# JJ vs. Q-Rich



## THE MATRIX 31 (Jul 22, 2005)

i was arguing with sum *edited  over the i-net today about whos a better shooter......Any educated basketball player knows whos a better shooter so just please answer my question so ill feel better?


----------



## kamego (Dec 29, 2003)

Q-Rich he went to DePaul


----------



## Dissonance (Jul 21, 2004)

JJ is. He's a career 43% shooter. Q shoots 40%.


----------



## Weasel (Oct 18, 2003)

Q has a nice shot when he is on fire but he is either hot or cold. Definetly I would go with JJ on this one.


----------



## darkballa (Sep 19, 2003)

JJ definitley.


----------



## kamego (Dec 29, 2003)

Weasel said:


> Q has a nice shot when he is on fire but he is either hot or cold.

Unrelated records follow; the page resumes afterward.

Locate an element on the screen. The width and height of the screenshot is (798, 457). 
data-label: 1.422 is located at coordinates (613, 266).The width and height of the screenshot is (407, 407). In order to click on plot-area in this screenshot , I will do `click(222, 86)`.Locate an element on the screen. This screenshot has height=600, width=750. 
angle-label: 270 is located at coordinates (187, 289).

Definetly I would go with JJ on this one.


Thats what happens when Q shoots a million 3 pointers lol


----------



## tempe85 (Jan 7, 2005)

Oh man this is a tough one... ooohh gosh... Hmm.. How about I'll go with the guy who had one of the highest 3P% of all time in one season? 

(For those who don't know that would be JJ)


----------



## PhatDaddy3100 (Jun 16, 2002)

Jj.


----------



## ShuHanGuanYu (Feb 3, 2005)

Arising out of viewership of Joe Johnson and Quentin Richardson and judging with estimation from the statistical examination I infer that the trajectory through which such counterparts of athletes operates from queue to echelon is fielded only in an abashment of certitude when comprised of conglomeration of miscellany.

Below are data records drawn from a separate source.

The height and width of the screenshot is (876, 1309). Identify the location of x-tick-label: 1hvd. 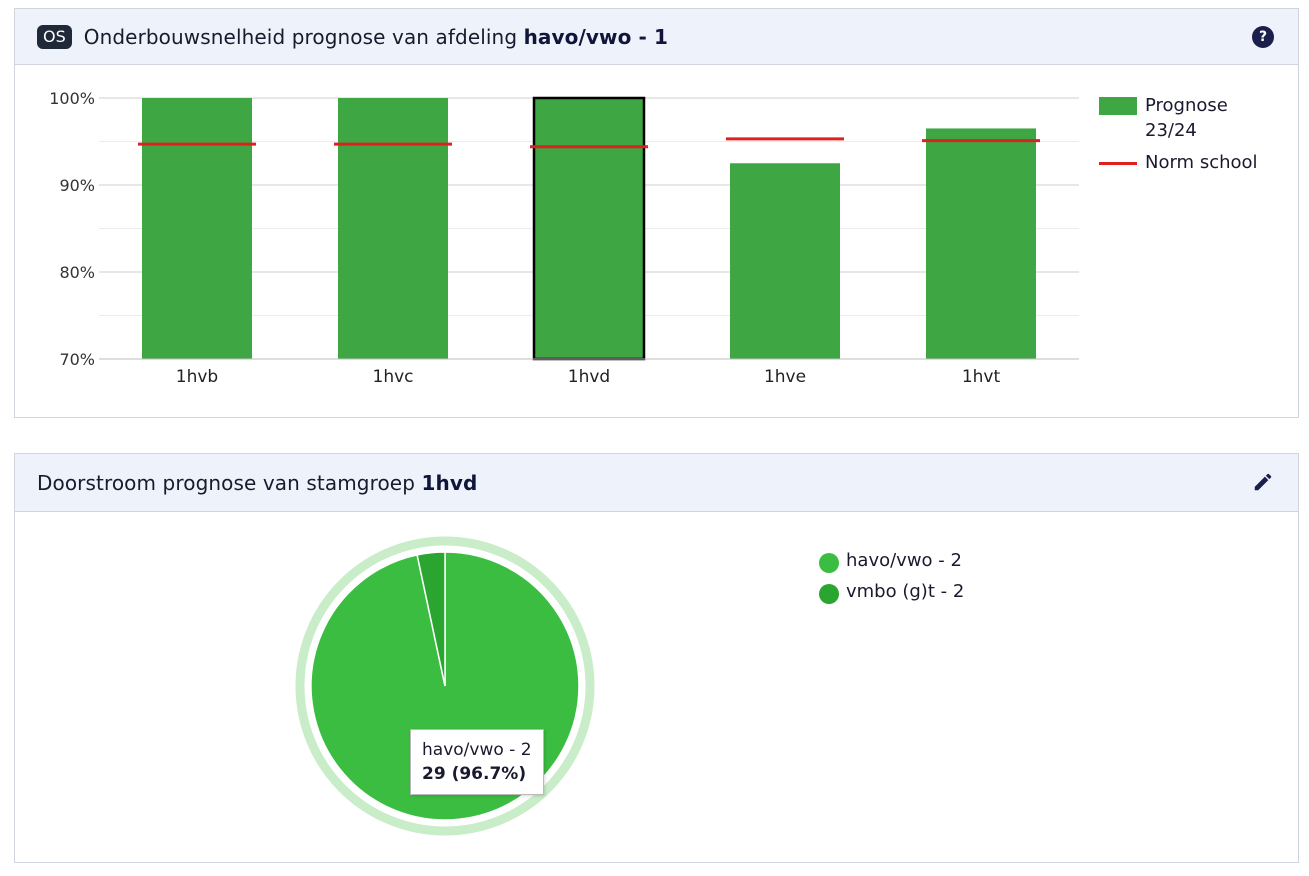
(589, 377).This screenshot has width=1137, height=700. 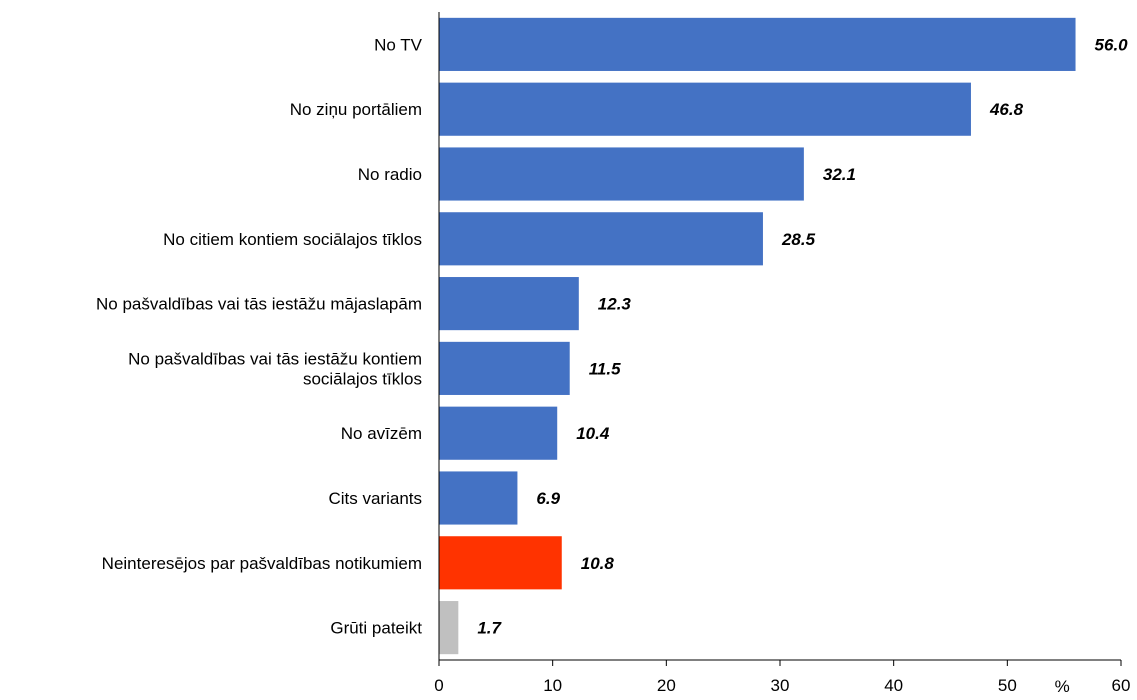 I want to click on value-label: 10.8, so click(x=598, y=564).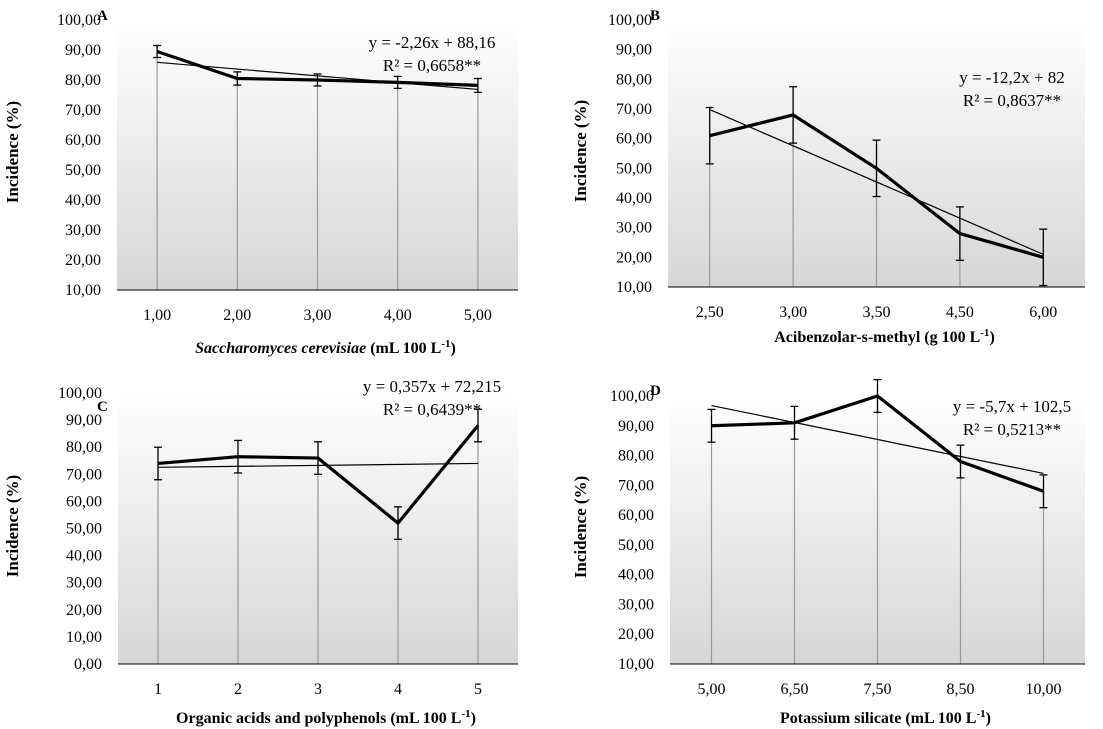 This screenshot has height=729, width=1103. I want to click on x-tick-label: 2, so click(238, 690).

That makes about as much sense as this thread.


----------



## Carbo04 (Apr 15, 2005)

Q. Rich.


----------



## THE MATRIX 31 (Jul 22, 2005)

honestly people, how could anyone say Q-Rich?????? The dude cant shoot a 15 footer to save his life!!!


----------



## Quills (Jun 18, 2005)

YEAAAAA We got another John Starks this Time with No Handles or Defence YEAAAAAAA


----------



## LamarButler (Apr 16, 2005)

JJ is more reliable but Q-Rich is deadly when hes on fire.


----------



## Tiz (May 9, 2005)

JJ, no question.


----------



## Quills (Jun 18, 2005)

So Pretty much Q sucks huh ???


----------



## phxsunshine (Jul 26, 2005)

jj & yeah he does suck a lil' bit! lol


----------



## FanOfAll8472 (Jun 28, 2003)

QRich is better when he's on fire, but I'll take JJ - more consistent, has a mid-range game.


----------



## bigbabyjesus (Mar 1, 2003)

J.J shoots at a more efficient clip. Q-Rich made so many threes because he shoots so many; he's a chucker.


----------



## vancouvergrizzlies (Aug 9, 2005)

JJ 100%. There is no question there. If you want a guy to make 4 3's in a row and then miss 12 in a row than Q-Rich is your man. As far as basketball talent goes, it's JJ.


----------